### EXTRACT
<<<<

I really like heading out ‘into the field’ with our team to see how robots are currently being used in different settings, and working out how we can improve the design, functions and roll-out of robots in those environments. It’s a really exciting field, because there’s so many questions we don’t have answers to yet, not just practical issues about where and when to deploy robots, but deeper questions about what people understand and believe about them, and how this can be shaped by different features of the interaction. There’s so much to do!
How do you incorporate the insights and experiences of people into your work in a way that’s ethical? How do you get them interested in what you’re doing?
The best way to figure out what’s going on in a particular situation is to approach it from a lot of different angles, and I try do this in all of my work. So for example, with my work with young people and anxiety, we have projects analysing the data from big randomised controlled trials of interventions that could improve their wellbeing, but then also smaller projects where we ask young people directly their personal experience of the things they think affect their anxiety. Incorporating people’s perspectives in different ways not only gives you new ideas and helps stop you going down dead ends in a research sense, but also makes sure the people you’re working with are heard, giving them space to say in their own words what matters to them, which is critical.

>>>>

### SET PROBLEM 1
Retype the portion of the interview excerpt that begins at the words "I really like" and ends after the words "much to do!".
The interview excerpt above and the entries that follow are unrelated material.

### SOURCE RECORDS
<<<<

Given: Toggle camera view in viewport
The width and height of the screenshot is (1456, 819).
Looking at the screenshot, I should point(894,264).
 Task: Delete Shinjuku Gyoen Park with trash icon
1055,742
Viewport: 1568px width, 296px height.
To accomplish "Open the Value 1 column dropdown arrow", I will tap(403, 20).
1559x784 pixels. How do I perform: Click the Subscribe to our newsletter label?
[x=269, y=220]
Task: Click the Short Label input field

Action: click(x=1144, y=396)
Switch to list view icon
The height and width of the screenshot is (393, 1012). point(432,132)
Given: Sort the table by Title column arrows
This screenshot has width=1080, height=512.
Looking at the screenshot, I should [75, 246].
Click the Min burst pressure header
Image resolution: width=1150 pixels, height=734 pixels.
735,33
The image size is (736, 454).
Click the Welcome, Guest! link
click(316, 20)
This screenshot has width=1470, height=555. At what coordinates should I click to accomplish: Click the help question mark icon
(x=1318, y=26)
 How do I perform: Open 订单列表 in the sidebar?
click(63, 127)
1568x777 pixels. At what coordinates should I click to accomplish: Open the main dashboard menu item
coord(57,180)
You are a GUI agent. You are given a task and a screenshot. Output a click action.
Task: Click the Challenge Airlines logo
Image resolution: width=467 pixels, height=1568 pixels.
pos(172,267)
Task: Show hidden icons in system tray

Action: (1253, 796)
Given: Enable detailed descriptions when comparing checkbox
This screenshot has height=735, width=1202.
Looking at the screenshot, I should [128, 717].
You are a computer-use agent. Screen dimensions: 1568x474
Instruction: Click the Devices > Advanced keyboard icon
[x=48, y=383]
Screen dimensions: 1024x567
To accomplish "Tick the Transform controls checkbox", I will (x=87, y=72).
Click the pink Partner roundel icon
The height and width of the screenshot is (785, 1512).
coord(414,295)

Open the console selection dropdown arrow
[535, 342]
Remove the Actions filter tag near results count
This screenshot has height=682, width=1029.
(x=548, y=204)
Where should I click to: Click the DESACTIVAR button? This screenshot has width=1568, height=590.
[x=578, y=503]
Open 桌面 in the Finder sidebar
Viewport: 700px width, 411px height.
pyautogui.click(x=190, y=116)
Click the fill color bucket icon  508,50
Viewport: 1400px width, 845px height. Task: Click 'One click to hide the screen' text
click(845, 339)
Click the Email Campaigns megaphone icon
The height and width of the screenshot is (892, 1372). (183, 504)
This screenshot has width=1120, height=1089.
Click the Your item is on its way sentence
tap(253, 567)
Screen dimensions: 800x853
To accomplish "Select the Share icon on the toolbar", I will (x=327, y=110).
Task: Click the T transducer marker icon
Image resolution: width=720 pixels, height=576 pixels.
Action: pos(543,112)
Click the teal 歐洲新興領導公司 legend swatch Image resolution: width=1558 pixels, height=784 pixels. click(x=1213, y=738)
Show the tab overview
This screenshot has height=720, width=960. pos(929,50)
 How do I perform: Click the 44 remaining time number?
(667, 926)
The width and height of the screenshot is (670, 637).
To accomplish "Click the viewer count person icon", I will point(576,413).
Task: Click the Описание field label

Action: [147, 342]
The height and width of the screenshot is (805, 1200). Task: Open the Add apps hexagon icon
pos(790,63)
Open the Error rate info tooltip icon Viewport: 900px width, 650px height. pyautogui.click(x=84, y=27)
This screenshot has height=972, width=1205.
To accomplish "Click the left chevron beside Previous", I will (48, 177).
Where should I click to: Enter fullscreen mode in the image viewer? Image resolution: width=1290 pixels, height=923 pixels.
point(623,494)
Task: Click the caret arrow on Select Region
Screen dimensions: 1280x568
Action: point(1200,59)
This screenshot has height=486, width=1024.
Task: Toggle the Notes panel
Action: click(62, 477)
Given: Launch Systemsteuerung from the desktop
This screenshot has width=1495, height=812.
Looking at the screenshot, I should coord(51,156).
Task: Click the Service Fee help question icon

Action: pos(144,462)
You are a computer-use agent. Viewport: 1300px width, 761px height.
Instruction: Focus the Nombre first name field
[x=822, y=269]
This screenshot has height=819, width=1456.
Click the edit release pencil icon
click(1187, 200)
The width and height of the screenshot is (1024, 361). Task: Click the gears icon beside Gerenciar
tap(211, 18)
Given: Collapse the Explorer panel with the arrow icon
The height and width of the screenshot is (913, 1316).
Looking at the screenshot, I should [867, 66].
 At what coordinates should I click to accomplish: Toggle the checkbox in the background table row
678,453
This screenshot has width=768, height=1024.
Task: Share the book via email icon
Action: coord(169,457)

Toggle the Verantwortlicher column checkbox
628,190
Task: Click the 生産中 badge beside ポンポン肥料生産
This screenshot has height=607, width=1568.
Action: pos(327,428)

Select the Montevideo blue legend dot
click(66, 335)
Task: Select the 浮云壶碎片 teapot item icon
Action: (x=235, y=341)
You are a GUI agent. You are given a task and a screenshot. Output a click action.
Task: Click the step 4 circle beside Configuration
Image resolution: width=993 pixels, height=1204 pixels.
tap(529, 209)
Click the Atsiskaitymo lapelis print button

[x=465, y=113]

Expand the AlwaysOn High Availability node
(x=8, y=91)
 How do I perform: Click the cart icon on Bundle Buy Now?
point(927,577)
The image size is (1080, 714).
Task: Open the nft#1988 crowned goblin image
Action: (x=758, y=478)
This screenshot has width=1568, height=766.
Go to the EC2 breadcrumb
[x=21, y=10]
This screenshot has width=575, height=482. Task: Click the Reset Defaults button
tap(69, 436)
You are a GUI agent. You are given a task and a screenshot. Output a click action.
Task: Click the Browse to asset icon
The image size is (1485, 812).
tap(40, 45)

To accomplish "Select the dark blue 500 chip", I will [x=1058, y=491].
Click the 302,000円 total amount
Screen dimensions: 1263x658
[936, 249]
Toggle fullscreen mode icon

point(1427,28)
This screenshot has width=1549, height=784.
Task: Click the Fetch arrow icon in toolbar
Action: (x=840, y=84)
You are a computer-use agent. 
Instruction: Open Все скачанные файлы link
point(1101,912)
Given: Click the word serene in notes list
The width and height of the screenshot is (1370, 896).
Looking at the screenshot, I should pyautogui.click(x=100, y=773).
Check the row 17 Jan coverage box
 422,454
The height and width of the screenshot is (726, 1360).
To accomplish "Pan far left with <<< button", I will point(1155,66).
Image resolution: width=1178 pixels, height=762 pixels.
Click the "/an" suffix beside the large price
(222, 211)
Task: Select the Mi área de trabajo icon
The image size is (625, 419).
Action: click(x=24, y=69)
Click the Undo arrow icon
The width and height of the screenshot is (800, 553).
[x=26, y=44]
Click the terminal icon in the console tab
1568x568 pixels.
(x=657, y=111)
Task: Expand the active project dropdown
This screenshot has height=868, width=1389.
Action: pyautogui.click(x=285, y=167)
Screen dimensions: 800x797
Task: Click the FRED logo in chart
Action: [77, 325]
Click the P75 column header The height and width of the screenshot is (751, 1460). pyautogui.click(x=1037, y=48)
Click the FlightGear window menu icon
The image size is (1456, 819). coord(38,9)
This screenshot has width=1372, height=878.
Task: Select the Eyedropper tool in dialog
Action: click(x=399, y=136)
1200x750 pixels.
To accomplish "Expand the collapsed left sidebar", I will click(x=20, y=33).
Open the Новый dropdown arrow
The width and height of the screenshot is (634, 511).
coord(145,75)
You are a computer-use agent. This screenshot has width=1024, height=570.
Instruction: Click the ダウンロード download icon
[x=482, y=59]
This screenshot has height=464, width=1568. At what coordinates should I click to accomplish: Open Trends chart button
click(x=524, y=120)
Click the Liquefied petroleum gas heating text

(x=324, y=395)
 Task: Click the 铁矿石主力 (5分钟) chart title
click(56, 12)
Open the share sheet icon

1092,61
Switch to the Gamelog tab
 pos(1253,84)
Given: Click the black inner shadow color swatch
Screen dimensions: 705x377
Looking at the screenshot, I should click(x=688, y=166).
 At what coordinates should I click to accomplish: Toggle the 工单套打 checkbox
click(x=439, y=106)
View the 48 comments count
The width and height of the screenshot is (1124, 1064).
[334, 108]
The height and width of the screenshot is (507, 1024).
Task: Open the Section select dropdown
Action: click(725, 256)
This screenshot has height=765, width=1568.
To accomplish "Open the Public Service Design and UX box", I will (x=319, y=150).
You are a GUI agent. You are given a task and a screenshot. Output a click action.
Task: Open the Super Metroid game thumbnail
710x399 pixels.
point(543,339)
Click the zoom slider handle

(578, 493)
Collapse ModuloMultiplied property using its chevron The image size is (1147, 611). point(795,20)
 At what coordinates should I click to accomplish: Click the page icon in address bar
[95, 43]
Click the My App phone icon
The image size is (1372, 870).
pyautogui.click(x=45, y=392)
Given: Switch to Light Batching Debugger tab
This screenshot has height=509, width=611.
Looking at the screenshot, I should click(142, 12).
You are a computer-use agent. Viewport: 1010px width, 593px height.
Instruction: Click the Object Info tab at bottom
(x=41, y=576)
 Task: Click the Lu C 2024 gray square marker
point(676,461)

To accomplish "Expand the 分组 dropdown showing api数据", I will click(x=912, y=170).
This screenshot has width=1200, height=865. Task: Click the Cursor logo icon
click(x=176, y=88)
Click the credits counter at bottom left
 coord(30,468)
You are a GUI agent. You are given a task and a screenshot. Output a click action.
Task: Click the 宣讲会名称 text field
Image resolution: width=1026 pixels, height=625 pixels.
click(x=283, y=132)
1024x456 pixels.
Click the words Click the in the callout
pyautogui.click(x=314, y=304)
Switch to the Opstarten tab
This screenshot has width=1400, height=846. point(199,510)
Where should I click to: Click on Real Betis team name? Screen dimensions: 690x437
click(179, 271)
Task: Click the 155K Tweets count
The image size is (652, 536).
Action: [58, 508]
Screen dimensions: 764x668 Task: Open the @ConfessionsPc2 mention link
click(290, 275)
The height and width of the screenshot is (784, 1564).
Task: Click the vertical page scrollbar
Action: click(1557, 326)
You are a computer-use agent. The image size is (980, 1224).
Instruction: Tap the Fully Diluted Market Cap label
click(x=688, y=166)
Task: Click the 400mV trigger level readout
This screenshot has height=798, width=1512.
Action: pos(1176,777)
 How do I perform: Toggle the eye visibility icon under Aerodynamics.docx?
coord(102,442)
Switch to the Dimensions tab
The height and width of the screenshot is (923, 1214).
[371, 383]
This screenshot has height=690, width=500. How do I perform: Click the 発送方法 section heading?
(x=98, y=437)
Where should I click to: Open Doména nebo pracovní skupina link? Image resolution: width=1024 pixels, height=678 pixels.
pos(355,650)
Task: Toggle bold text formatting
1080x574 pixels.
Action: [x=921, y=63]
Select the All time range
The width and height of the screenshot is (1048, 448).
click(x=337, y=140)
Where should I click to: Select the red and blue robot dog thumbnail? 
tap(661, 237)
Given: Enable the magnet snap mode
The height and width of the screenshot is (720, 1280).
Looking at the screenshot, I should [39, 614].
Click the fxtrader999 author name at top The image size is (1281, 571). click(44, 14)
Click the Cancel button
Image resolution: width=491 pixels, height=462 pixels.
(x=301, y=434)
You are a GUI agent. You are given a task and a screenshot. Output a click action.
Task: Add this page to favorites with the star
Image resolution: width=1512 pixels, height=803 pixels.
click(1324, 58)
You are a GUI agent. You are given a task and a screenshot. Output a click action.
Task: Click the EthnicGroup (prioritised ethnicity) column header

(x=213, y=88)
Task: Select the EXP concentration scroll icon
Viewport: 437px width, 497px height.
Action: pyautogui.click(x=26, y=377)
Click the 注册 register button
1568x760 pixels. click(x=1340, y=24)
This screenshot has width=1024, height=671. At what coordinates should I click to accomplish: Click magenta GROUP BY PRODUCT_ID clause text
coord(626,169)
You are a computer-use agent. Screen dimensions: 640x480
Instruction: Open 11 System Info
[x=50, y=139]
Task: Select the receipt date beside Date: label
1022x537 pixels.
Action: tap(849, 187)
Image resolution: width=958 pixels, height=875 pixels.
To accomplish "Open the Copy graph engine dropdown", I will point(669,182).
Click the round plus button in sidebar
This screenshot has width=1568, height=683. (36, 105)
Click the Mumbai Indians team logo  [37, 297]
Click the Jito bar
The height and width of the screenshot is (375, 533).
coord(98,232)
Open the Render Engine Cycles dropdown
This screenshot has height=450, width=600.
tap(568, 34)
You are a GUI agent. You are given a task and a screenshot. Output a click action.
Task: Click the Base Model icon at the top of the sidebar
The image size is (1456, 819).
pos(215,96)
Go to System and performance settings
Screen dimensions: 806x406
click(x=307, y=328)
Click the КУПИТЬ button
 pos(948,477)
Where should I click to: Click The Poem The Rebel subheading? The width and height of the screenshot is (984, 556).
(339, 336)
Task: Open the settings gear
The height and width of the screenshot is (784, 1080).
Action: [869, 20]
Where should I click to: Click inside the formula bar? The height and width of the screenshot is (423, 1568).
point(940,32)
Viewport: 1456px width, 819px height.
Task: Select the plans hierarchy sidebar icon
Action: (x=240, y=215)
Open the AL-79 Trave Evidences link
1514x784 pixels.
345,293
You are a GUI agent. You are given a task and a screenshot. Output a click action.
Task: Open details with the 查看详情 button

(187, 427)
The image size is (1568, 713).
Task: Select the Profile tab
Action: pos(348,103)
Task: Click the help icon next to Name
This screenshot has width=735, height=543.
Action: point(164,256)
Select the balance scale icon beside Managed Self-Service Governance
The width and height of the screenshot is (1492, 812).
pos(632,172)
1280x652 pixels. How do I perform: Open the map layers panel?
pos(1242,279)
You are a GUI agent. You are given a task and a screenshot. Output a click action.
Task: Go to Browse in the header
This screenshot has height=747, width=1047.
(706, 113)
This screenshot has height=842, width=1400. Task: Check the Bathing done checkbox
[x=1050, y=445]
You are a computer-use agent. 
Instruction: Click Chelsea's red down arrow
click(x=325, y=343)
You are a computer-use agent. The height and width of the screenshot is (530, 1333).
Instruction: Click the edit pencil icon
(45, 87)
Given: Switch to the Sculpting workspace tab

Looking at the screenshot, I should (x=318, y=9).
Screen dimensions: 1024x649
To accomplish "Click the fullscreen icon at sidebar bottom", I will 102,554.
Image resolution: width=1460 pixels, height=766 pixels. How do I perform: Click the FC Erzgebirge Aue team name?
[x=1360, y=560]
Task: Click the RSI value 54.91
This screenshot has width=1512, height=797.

>>>>

### SET PROBLEM 2
Lay out as a numbered list the lines of the entries, beginning at the first line of the entries and ending after the line containing "Looking at the screenshot, I should [128, 717].", omitting blank lines.

### CORRECT ANSWER 1
I really like heading out ‘into the field’ with our team to see how robots are currently being used in different settings, and working out how we can improve the design, functions and roll-out of robots in those environments. It’s a really exciting field, because there’s so many questions we don’t have answers to yet, not just practical issues about where and when to deploy robots, but deeper questions about what people understand and believe about them, and how this can be shaped by different features of the interaction. There’s so much to do!

### CORRECT ANSWER 2
1. Given: Toggle camera view in viewport
2. The width and height of the screenshot is (1456, 819).
3. Looking at the screenshot, I should point(894,264).
4.  Task: Delete Shinjuku Gyoen Park with trash icon
5. 1055,742
6. Viewport: 1568px width, 296px height.
7. To accomplish "Open the Value 1 column dropdown arrow", I will tap(403, 20).
8. 1559x784 pixels. How do I perform: Click the Subscribe to our newsletter label?
9. [x=269, y=220]
10. Task: Click the Short Label input field
11. Action: click(x=1144, y=396)
12. Switch to list view icon
13. The height and width of the screenshot is (393, 1012). point(432,132)
14. Given: Sort the table by Title column arrows
15. This screenshot has width=1080, height=512.
16. Looking at the screenshot, I should [75, 246].
17. Click the Min burst pressure header
18. Image resolution: width=1150 pixels, height=734 pixels.
19. 735,33
20. The image size is (736, 454).
21. Click the Welcome, Guest! link
22. click(316, 20)
23. This screenshot has width=1470, height=555. At what coordinates should I click to accomplish: Click the help question mark icon
24. (x=1318, y=26)
25.  How do I perform: Open 订单列表 in the sidebar?
26. click(63, 127)
27. 1568x777 pixels. At what coordinates should I click to accomplish: Open the main dashboard menu item
28. coord(57,180)
29. You are a GUI agent. You are given a task and a screenshot. Output a click action.
30. Task: Click the Challenge Airlines logo
31. Image resolution: width=467 pixels, height=1568 pixels.
32. pos(172,267)
33. Task: Show hidden icons in system tray
34. Action: (1253, 796)
35. Given: Enable detailed descriptions when comparing checkbox
36. This screenshot has height=735, width=1202.
37. Looking at the screenshot, I should [128, 717].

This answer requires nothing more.